--- Task material Enclosed Below ---

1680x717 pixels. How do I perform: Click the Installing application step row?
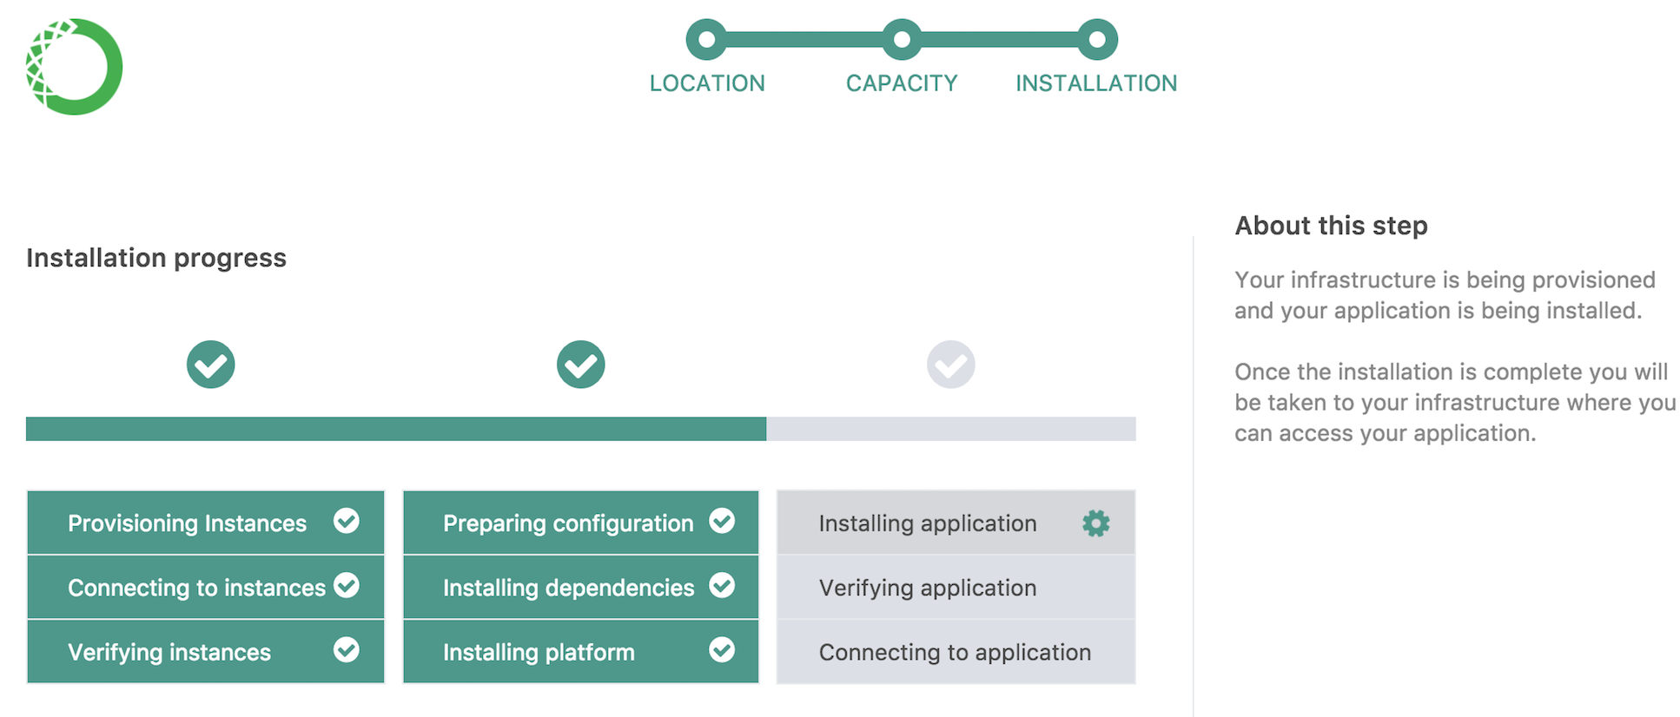click(928, 523)
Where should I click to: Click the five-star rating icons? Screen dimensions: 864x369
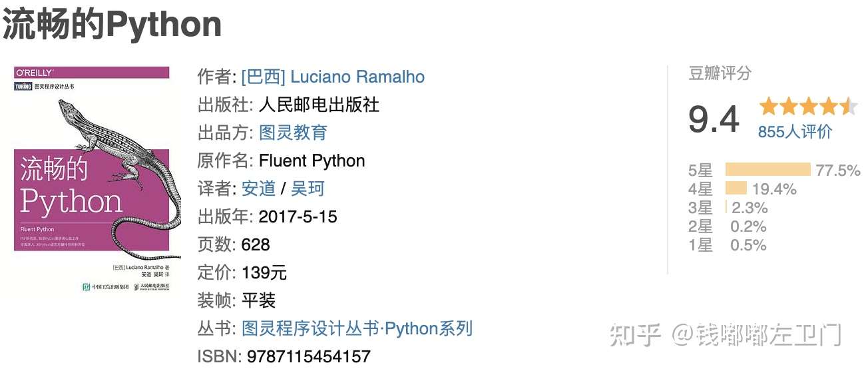pyautogui.click(x=808, y=106)
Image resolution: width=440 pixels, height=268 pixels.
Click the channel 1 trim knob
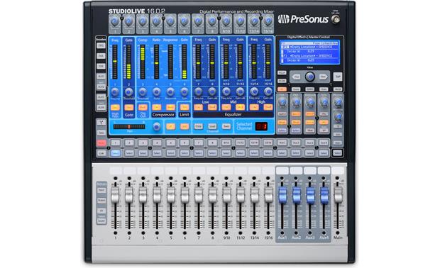[115, 21]
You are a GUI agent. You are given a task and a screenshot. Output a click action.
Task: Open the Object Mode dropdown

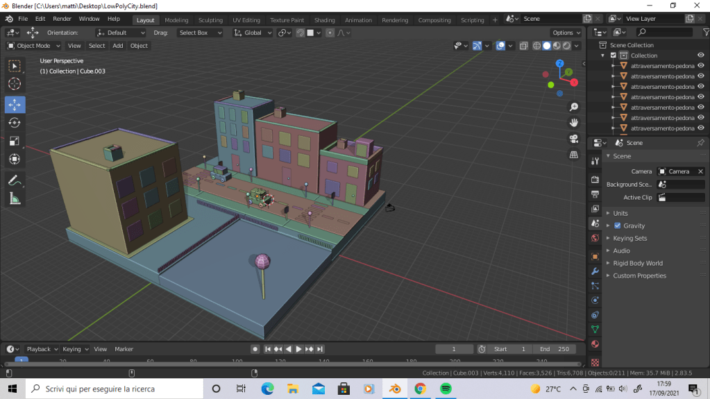click(x=33, y=46)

--- End of Enclosed Task material ---

• Your objective: The records shown above are to be repeated exactly, with the pictures left out.

• Answer space:
1680x717 pixels. How do I perform: Click the Installing application step row?
click(928, 523)
Where should I click to: Click the five-star rating icons? Screen dimensions: 864x369
pyautogui.click(x=808, y=106)
Image resolution: width=440 pixels, height=268 pixels.
Click the channel 1 trim knob
[115, 21]
You are a GUI agent. You are given a task and a screenshot. Output a click action.
Task: Open the Object Mode dropdown

click(x=33, y=46)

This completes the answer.